Tony Tjan (TT): Dick- attempt the impossible and give us the top three business lessons learned over three decades!

Dick Harrington (DH): First, you have to have an "approximately correct" strategy -- you have to know where you are going, but directionally correct is the key. Two, you have to be highly focused and intensely execute that strategy by motivating and aligning the troops you have. And three, it always comes back to the customers and the fact that you have to manically know your customers and drive everything from that.

TT: Nicely done. So let's start with the first point. People often worry about architecting a perfect business plan or strategy and then get lost in the minutia. How do you know when you are "approximately correct," as you say?

DH: You want to be approximately correct instead of precisely incorrect. There is a point at which additional information or research will not change the basics of your strategy. When you get your strategy there, you have to "Nike it" - you just do it. If you continue to refine and refine, you'll never get into action, and the incremental value of research just won't be worth the time and money. Schedule time frames and be religious about them to launch, get feedback, and see if the strategy is acceptable to the customer or if you need to adjust.

TT: Your second point is about execution focus. What's the best way to rally people and spread that intensity?

DH: First, you have to communicate what you are trying to accomplish. And you need to know the team members who are going to make it happen and those who are going to keep it from happening. It's important to have time with them so they have an opportunity to discuss and debate what's critical.

At the same time, you have to draw the line at some point and say "Okay, we have everyone's input. These are the five most important things we need to accomplish and they are the only things we are going to work on." You want everyone - probably 4-5 key people, maybe 10-15 at larger organizations -- in the same boat so you can accomplish those things on a timely basis.

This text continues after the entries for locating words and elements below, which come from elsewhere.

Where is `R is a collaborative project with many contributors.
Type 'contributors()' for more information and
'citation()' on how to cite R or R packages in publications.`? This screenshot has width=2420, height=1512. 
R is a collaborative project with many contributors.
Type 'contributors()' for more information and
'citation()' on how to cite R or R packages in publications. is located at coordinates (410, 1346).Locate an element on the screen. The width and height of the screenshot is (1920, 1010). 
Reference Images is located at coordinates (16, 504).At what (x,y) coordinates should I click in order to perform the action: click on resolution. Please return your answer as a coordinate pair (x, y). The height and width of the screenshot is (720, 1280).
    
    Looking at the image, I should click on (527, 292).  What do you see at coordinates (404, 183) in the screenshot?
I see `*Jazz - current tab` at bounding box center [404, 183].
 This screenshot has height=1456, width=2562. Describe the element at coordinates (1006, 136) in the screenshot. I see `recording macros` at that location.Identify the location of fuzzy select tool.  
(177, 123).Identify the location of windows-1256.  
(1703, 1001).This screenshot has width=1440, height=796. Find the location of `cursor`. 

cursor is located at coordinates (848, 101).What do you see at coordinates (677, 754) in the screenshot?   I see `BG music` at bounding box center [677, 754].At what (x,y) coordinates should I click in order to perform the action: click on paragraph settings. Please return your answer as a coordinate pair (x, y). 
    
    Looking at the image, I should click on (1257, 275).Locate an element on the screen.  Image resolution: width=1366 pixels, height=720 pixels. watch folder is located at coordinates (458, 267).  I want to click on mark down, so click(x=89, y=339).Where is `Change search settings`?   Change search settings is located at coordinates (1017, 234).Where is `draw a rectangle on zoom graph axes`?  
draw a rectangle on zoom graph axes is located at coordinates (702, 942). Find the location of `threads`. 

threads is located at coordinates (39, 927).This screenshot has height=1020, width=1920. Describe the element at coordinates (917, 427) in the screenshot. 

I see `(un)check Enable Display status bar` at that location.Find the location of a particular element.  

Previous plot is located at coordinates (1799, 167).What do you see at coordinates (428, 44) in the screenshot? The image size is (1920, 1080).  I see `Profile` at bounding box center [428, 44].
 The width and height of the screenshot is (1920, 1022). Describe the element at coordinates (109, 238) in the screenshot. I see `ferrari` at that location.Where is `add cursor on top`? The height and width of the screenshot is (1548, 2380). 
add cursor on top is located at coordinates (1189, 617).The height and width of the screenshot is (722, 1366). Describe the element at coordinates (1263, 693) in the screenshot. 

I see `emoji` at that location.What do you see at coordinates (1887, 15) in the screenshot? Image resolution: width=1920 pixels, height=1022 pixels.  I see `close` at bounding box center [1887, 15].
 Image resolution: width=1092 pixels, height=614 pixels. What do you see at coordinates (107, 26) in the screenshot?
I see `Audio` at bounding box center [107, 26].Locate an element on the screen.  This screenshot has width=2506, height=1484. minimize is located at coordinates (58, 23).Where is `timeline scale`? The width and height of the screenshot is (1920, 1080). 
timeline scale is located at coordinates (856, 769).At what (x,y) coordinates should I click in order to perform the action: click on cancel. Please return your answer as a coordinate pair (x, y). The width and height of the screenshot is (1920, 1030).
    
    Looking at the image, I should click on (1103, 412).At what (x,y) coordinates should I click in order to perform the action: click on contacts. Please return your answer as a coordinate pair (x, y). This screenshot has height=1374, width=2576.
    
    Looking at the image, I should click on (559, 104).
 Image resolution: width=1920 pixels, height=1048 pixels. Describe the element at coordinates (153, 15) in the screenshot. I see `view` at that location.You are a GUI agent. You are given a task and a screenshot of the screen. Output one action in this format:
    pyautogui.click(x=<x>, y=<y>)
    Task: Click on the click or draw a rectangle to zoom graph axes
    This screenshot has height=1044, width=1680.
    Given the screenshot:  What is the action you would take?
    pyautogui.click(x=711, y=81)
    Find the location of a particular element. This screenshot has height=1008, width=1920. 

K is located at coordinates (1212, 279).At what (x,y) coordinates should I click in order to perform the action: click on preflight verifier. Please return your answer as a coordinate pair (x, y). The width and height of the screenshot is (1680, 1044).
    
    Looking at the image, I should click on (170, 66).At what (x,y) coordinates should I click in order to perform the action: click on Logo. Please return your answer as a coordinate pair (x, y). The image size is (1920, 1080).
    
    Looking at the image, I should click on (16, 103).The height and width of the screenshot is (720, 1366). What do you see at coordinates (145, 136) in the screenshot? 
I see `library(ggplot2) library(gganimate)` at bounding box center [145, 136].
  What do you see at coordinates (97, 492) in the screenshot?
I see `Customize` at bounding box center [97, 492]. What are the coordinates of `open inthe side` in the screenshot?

TT: Can you use operating metrics or dashboards to help imbue people with a sense of ownership?

DH: Absolutely. When you think about executing a strategy, you need operating metrics to see how you are doing. But keep them simple, so folks can easily see if they are being successful and adjust along the way as needed. This is the key, the dashboards or metrics a company uses should be simple and frequent enough so that all key members on the team can use them to keep score and see how their actions translate into performance (or not). Most companies don't internally communicate their metrics frequent enough, or if they do they are often measuring too many things or, even worse, the wrong things.

TT: The third big lesson from you is your "golden rule," which is that ultimately it just comes back to the customer. But how can people possibly forget this?

DH: It's an ego thing. The biggest reason people don't do this, and we've seen it a lot, is that they think working in an industry a long time means they know everything about the customers' needs.

What I've been able to do over the years is make sure we have appropriate customer intimacy and research - not a billion dollars worth, but enough -- to prove to others that they don't know their customers as well as they think they do or as well as they ought to.

TT: What is a simple first step someone can take for big impact customer research, particularly for the budget constrained firms that may be reading this?

DH: Find your smartest 10 customers and talk to them; those are the ones who can actually give you valuable information. It's about spending time with them and going over 10-15 questions to learn about how they use the product and what you can do to make their lives easier. From those questions you'll probably get another 15-20. That's a great start and you can use that information to consider other more structured methodologies for more specific feedback.

When I was tasked early in my career with running an auto repair manual business that had the leading market share, I first wanted to go talk to customers. I found out right away that customers didn't even like our product--they just hated our competitors' more! After some rounds of feedback, we were able to start producing what people wanted, not just what would suffice, and things took off from there.

I should also add that these days a lot of your customer feedback and research might already be out there - there are at least three of our portfolio businesses where we can just go to Twitter or Yelp to see what customers think. The web is an amazing customer research forum and more people should use it not just to search all the good things people are saying but more important to identify early possible areas of customer frustration and product improvement opportunities.